Kioxia and Dell Technologies have fitted 9.8 PB of flash into a single 2U server[^1], using forty 245.76 TB LC9 Series SSDs[^2] in a Dell PowerEdge R7725xd. A full rack of twenty units, as Blocks & Files notes[^3], would carry 196 PB. The milestone is real, but the operational implication is sharper: at this density, rebuild bandwidth and drive endurance become the hard constraints, and raw $/GB stops being the primary design variable.

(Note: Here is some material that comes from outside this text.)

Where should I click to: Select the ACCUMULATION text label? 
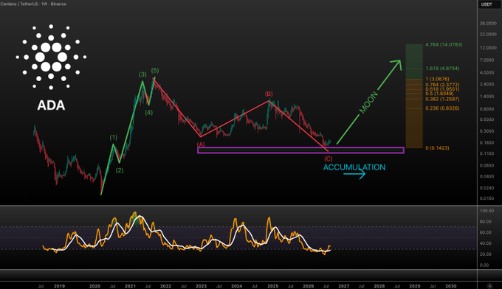(354, 167)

The Chassis and the Drives
The PowerEdge R7725xd[^1] runs AMD EPYC 9005 processors and packs 40 E3.L NVMe SSDs. The drives are Kioxia’s LC9 Series, built on 8th-generation BiCS FLASH QLC NAND with CMOS-directly-bonded-to-array (CBA) packaging and 32 stacked 2Tb dies. Kioxia rates them at up to 12 GB/s sequential read, 3 GB/s sequential write, and 1.3 million random read IOPS[^2]. Endurance is 0.3 DWPD, which is standard for QLC but worth noting when each drive holds a quarter petabyte.
Kioxia’s own comparison claims that a 9.8 PB configuration built from 30.72 TB SSDs would need seven extra servers, 280 additional drives, and would draw 8 times the power[^1]. The server also offers up to five 400 Gbps NICs[^4] and is air-cooled, a deliberate fit for GPU-heavy AI pipelines where liquid cooling is already spoken for.
The Rebuild Time Problem
A 245 TB NVMe drive does not rebuild instantly. Murat Karslioglu estimates[^5] that at realistic sustained throughput, 30 to 50 percent of peak, a rebuild takes 14 to 27 hours on Gen5 or Gen4 links. During that window, a second failure in the same redundancy group risks data loss.
The math is unforgiving. Mean Time To Data Loss (MTTDL) scales with MTTR raised to the parity count. Doubling the rebuild time does not halve durability; for double-parity schemes, it degrades by a factor of four. For triple parity, the degradation is a factor of eight. This is not a theoretical edge case. It is the central operational concern when a single chassis holds forty of these drives.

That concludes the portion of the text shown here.